[BRIEF A]
Answer these questions from the passage on file-based database systems, one answer per line, marked the same way:
(i) Which two eviction strategies do real-world systems mostly use?
(ii) Which example file names are given for a file-based system?
(iii) What is the stated problem under "Poor Security"?

##### EXTRACTED TEXT #####

Real world systems mostly use LRU (Least Recently Used) and LFU (Least Frequently Used) eviction strategies.

## 2. File Based DBMS vs RDBMS

Before modern databases existed applications used file based systems.

### What is File Based DBMS

In this system data is stored in simple files. Every application creates its own files and reads or writes to them. Examples are `Users.txt`, `Products.txt`, and `Orders.txt`.

**Advantages for small scale systems:**

- Simple to implement.
- Easy to understand.
- Low cost.
- No complex setup required.

**Disadvantages and Challenges:**

- **Data Redundancy:** The same data gets copied in multiple files.
- **Inconsistency:** If you update data in one file you might forget to update the other file.
- **Poor Security:** Anyone with file access can read everything.
- **Data Isolation:** Hard to connect data between different files.
- **Hard to Maintain:** Code becomes messy.

##### MATERIAL FOR THE TASK #####

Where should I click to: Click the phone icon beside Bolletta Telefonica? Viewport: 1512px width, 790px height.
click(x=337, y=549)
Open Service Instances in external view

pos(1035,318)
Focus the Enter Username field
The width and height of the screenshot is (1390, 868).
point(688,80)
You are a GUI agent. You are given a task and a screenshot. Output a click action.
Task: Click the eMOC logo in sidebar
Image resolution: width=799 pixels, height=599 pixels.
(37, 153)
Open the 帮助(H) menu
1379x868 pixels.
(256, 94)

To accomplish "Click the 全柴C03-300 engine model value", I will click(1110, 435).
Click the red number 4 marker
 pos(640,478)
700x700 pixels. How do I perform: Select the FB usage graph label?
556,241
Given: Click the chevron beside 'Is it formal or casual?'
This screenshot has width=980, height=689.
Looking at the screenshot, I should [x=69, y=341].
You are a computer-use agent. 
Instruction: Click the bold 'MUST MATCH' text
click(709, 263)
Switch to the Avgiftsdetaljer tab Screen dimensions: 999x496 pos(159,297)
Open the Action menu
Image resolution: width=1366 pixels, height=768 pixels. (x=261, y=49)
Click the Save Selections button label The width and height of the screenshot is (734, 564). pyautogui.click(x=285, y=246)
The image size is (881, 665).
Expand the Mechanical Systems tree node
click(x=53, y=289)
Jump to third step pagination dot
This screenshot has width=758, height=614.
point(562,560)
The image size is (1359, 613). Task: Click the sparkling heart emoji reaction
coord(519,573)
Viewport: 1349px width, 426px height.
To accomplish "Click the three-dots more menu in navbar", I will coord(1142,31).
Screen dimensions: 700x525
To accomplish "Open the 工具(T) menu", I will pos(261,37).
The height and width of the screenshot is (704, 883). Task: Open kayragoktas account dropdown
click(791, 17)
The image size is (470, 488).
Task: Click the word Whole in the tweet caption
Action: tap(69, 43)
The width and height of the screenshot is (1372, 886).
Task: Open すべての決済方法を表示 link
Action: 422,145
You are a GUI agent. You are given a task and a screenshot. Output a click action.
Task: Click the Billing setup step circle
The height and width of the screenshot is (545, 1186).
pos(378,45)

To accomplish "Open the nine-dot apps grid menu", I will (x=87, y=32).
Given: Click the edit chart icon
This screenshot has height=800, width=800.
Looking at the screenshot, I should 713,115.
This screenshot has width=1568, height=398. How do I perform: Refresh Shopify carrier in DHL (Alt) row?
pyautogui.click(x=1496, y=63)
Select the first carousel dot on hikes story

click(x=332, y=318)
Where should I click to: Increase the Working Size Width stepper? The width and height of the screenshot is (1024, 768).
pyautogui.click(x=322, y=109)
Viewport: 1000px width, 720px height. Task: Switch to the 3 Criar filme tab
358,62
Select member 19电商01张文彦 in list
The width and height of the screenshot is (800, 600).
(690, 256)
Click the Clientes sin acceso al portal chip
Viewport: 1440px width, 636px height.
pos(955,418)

#####

[BRIEF B]
In the records, reproduce the stretch from the line containing "Viewport: 1000px width, 720px" through the end of the records, replacing "Viewport" with "Display" and leaving everything else unchanged.

[WRITTEN SOLUTION A]
(i) LRU (Least Recently Used) and LFU (Least Frequently Used).
(ii) `Users.txt`, `Products.txt`, and `Orders.txt`.
(iii) Anyone with file access can read everything.

[WRITTEN SOLUTION B]
Display: 1000px width, 720px height. Task: Switch to the 3 Criar filme tab
358,62
Select member 19电商01张文彦 in list
The width and height of the screenshot is (800, 600).
(690, 256)
Click the Clientes sin acceso al portal chip
Display: 1440px width, 636px height.
pos(955,418)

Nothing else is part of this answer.